I've always learned of Simpson's paradox as relating more to different sample sizes when partitioning data, which can happen entirely arbitrarily - for example a baseball player getting injured part way through the season.

The fact that one player's at bats get partitioned differently than another's is not caused by the on field performance, so there's no "double dipping" going on like I would imagine with Berkson's. Conversely I'm having trouble fitting a Berkson's example into the framework of Simpson's paradox, since there's no reason the poorly-selected subpopulation can't theoretically be exactly half of the general population. And if all of the samples are of equal size Simpson's paradox doesn't exist anymore (because with equal bin sizes the mean of means is equivalent to the overall mean).

1 comments

> I've always learned of Simpson's paradox as relating more to different sample sizes when partitioning data

When you look at proportions based on binary outcomes it may be related to imbalanced groups but it's more general than that.

In the context discussed here of correlations between continous variables the groups can be of similar size.

See for example the chart here: https://towardsdatascience.com/simpsons-paradox-d2f4d8f08d42

Interesting, I only ever heard of Simpson's paradox in the context of comparing overall averages versus subgroup averages.

I guess this paradox could then be thought of as a special case of Simpson's paradox? Since the out group will exclude people with both traits there should also be a negative correlation there, which disappears in the overall population. But in Berkson's case it seems they're implying the subgroup correlation is spurious whereas with Simpson's it could go either way.
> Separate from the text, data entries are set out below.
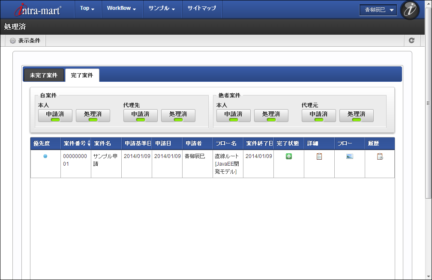The image size is (432, 280).
Task: View the history icon in the row
Action: [380, 157]
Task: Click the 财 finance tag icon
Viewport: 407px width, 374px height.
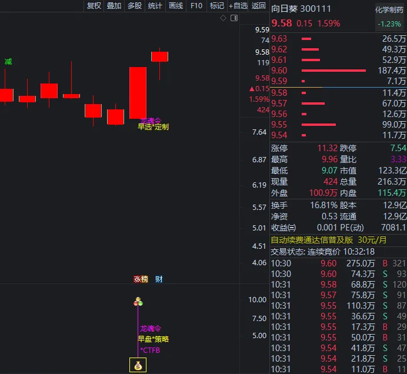Action: pos(158,279)
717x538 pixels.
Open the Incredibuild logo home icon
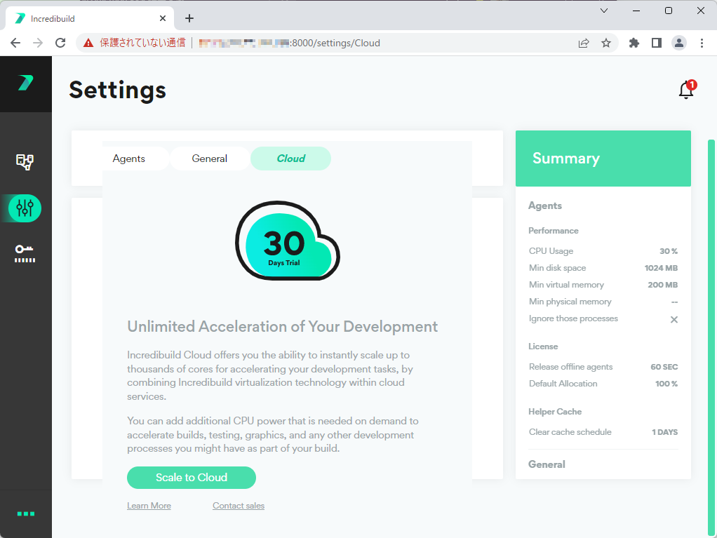[26, 83]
> Since the out group will exclude people with both traits there should also be a negative correlation there

Not necessarily. Imagine the traits are distributed uniformly and independently in [-1 1]. There is no correlation:

    ******
    ******
    ******
    ******
    ******
    ******
If you select people with at least one positive trait you will find negative correlation in the group + but the correlation will still be zero in the group -.

    ++++++
    ++++++
    ++++++
    ---+++
    ---+++
    ---+++
Makes sense, I was picturing more of a diagonal boundary but you're right the paradox doesn't specify the shape of the boundary. Thanks!